SUMMARY: Parents with mental illness have needs common to all parents as well as needs specific to their illness. The stigma attached to mental illness is a significant barrier to service utilization for parents with mental illness and their families. Adults with mental illness may not be asked about their goals or role as parents. Services are deficit-based, oftentimes available only when parents or children have diagnosable problems or when abuse or neglect have been documented. Differing patterns of caregiving across racial and ethnic groups strongly underscore the need for culturally relevant services. Services are fragmented, with seemingly arbitrary barriers existing between systems and within systems, e.g., the mental health and child welfare systems, and "adult" and "child" mental health services.

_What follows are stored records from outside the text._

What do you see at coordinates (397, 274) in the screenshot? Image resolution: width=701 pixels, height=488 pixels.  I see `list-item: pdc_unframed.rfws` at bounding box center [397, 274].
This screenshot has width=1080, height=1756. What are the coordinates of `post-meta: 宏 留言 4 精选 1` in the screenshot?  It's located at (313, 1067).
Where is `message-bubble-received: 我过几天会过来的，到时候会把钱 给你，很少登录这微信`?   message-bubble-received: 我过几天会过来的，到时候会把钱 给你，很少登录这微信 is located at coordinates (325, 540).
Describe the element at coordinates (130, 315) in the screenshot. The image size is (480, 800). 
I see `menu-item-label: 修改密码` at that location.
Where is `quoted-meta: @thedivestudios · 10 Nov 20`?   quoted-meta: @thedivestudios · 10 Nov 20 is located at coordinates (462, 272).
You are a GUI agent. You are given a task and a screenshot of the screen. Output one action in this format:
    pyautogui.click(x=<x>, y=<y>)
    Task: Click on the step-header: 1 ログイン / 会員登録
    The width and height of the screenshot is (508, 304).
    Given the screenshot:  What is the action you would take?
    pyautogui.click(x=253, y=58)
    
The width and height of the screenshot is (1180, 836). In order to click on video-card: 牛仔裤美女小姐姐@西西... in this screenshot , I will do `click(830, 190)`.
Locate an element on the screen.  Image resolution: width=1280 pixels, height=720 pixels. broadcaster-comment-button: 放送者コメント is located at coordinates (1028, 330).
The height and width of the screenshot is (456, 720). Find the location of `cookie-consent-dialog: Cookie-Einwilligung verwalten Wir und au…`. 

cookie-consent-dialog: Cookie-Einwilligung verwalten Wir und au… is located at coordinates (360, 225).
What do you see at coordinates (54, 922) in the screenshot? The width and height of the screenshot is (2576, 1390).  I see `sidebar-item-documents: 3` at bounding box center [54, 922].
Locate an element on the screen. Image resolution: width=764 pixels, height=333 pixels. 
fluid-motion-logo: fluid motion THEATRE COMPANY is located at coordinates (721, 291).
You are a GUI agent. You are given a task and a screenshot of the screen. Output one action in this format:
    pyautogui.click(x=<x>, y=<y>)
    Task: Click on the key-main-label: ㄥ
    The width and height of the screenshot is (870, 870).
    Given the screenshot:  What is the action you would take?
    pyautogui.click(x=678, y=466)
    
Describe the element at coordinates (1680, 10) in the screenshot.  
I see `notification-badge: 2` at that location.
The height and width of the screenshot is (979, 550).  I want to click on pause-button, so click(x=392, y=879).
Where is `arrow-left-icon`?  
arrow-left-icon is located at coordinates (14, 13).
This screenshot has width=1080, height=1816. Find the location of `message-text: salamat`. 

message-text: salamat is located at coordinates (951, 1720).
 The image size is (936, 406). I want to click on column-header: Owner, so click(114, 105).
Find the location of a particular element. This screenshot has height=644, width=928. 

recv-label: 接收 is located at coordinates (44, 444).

RECOMMENDATIONS: The general public, providers, and families need to be made aware of and educated about the issues and strengths of parents with mental illness. Values and attitudes regarding parents with mental illness need to be clarified in professional training programs. Services must be developed that are relevant to the needs of parents and families, and that are family-centered and strength-based. "Adult" and "child" services must be integrated across and within systems to reduce service fragmentation or duplication, and to ensure that services are as accessible and as effective as possible.